Passions brisées et déchirements familiaux : peut-on aimer chez les Windsor ?

De la reine Victoria au prince Harry, en passant par Édouard VIII, la princesse Margaret, Élisabeth II ou le prince Charles, les vies amoureuses des membres de la famille royale britannique ont été multiples, souvent compliquées, voire impossibles. Entre tradition et passion, le choix du cœur est souvent menacé. La Couronne est-elle plus forte que les sentiments ? Éléments de réponses.
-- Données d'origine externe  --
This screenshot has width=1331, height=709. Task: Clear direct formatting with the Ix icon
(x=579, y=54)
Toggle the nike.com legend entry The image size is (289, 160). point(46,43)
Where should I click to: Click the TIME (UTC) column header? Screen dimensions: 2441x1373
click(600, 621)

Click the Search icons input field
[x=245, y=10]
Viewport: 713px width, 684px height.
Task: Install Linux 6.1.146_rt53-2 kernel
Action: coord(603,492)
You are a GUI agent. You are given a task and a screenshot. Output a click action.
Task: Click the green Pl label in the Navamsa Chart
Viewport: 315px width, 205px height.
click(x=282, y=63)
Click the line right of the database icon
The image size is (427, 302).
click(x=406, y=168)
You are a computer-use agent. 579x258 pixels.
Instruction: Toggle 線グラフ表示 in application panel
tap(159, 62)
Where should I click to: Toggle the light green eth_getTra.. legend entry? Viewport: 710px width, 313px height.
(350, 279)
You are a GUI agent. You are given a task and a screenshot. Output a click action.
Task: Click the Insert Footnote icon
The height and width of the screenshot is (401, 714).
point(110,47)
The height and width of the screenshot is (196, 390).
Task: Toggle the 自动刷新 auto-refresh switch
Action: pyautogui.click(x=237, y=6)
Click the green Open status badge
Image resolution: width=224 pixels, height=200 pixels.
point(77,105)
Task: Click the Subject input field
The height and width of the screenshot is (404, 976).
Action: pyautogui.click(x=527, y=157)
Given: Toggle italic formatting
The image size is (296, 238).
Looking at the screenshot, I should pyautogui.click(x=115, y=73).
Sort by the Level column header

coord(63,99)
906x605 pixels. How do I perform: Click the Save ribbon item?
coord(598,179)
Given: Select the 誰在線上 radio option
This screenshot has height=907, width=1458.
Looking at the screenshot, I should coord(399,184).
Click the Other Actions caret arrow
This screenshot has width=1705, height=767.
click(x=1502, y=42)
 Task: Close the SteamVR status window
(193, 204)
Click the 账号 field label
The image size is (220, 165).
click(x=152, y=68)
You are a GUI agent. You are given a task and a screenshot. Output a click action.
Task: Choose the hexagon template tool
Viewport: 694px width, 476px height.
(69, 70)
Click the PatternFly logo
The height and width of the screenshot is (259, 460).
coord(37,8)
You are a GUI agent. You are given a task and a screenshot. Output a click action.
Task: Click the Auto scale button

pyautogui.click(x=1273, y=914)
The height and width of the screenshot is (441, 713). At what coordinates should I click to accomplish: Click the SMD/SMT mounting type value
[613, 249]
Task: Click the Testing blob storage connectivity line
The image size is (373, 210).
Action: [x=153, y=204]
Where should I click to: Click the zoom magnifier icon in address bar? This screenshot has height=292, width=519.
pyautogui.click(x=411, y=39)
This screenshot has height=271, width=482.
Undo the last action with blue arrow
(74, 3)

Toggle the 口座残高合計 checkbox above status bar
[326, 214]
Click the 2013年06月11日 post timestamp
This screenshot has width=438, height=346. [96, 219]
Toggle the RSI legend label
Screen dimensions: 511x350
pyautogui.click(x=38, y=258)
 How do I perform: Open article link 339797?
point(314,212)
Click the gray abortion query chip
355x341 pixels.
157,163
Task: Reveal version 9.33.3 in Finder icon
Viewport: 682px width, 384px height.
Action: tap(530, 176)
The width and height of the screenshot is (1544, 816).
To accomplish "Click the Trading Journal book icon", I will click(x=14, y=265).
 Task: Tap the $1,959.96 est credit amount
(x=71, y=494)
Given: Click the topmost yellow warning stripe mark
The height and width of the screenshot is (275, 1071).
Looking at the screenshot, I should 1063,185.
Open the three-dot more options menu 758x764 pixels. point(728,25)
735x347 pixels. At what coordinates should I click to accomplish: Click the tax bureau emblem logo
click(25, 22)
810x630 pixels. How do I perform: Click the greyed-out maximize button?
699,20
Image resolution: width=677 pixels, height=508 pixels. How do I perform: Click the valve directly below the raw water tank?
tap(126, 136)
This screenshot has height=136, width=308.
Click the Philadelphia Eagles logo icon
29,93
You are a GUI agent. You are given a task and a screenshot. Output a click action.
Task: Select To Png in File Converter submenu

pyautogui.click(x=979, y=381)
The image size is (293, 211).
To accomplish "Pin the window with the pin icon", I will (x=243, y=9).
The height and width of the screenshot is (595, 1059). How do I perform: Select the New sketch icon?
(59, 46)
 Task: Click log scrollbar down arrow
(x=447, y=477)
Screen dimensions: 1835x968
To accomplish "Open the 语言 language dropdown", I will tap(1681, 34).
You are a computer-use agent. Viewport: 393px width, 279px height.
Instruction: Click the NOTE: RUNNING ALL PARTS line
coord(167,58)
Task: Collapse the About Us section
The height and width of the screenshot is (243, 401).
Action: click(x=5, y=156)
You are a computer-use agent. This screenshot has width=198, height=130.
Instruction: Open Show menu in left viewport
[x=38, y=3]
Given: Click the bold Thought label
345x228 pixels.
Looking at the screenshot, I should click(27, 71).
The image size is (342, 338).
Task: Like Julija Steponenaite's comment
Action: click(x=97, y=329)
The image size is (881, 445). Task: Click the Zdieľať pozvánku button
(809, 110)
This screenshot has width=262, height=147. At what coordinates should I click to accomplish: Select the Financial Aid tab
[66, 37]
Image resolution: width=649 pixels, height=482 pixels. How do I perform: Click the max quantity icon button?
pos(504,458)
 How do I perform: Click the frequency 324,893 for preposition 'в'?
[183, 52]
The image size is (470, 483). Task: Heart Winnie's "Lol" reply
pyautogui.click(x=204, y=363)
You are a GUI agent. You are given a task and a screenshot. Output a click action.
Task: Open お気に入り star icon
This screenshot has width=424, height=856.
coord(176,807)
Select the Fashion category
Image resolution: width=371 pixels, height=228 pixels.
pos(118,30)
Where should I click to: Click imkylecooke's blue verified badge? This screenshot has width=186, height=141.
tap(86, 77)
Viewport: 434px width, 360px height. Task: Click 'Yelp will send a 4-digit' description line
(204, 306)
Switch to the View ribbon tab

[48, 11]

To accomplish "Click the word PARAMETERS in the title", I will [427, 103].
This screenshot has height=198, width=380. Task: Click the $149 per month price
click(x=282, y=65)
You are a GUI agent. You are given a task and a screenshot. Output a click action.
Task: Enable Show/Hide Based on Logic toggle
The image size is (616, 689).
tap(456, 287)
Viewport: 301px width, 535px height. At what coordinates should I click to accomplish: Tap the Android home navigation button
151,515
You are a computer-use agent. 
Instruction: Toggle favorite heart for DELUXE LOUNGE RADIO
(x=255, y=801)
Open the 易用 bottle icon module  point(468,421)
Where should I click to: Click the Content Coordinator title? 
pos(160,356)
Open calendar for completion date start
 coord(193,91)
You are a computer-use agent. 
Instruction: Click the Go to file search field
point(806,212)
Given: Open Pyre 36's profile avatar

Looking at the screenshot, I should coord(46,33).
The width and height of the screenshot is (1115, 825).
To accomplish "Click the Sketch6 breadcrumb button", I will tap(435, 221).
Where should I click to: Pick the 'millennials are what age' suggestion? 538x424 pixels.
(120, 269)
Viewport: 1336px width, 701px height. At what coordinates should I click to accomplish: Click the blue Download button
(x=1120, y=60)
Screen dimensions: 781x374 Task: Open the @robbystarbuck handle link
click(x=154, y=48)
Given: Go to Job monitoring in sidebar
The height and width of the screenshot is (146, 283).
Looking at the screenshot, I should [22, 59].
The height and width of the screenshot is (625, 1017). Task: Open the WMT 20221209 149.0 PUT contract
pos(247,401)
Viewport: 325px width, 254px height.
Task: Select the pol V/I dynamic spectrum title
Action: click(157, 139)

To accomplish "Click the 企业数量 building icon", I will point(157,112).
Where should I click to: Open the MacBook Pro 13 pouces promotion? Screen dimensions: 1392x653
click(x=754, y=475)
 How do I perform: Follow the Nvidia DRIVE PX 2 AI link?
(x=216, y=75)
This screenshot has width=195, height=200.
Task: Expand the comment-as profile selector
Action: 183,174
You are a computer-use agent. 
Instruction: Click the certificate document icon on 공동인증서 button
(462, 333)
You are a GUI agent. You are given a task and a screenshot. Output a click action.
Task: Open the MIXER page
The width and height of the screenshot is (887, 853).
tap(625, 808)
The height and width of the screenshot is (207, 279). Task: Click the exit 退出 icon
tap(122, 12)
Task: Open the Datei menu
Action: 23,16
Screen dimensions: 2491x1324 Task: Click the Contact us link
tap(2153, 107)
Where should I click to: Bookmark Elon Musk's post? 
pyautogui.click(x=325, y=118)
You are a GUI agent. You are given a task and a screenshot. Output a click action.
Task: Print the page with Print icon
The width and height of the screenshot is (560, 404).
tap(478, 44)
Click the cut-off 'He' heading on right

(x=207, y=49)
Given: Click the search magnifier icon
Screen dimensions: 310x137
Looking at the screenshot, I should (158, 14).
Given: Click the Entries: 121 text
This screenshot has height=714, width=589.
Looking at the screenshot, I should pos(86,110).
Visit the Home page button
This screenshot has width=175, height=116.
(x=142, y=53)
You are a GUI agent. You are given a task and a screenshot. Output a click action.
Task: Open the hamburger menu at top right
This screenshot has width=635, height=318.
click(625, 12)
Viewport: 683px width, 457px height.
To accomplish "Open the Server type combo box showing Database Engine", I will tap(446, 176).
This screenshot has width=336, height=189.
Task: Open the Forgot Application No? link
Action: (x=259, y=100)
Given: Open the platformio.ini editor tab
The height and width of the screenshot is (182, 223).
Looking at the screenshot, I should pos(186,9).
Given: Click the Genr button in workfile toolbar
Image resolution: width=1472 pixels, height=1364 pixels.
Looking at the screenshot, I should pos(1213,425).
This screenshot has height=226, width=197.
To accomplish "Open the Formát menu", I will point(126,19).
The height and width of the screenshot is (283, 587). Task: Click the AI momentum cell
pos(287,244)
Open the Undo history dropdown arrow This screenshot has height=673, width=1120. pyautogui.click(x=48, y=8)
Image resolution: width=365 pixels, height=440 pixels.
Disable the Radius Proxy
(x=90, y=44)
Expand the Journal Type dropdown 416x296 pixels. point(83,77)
Par Jérôme Carron - 10 février 2021, 07h31

 Décidés à vivre leur amour sans contrainte, Harry et Meghan marchent vers leur avenir, non sans difficulté. Le couple le jour de son mariage le 19 mai 2018.
Décidés à vivre leur amour sans contrainte, Harry et Meghan marchent vers leur avenir, non sans difficulté. Le couple le jour de son mariage le 19 mai 2018. © Mega / KCS PRESSE

Un chemin traverse une plaine de tourbe sous un ciel incertain. Une silhouette féminine se distingue, tassée sur un poney aussi noir que sa robe. Non loin des forêts de Balmoral, la reine Victoria s’adonne à sa balade quotidienne. À ses côtés, un homme trapu vêtu d’un kilt, John Brown. Il est très proche de la souveraine. Au point de barrer la route au prince de Galles lorsqu’il estime que la reine ne peut le recevoir, et de dormir dans une chambre contiguë à celle de Sa Majesté. La souveraine a confiance en cet homme dépourvu d’esprit de cour, d’un caractère brut, sans fioritures ni faux-semblants.

La reine Victoria, femme d’un seul homme ? 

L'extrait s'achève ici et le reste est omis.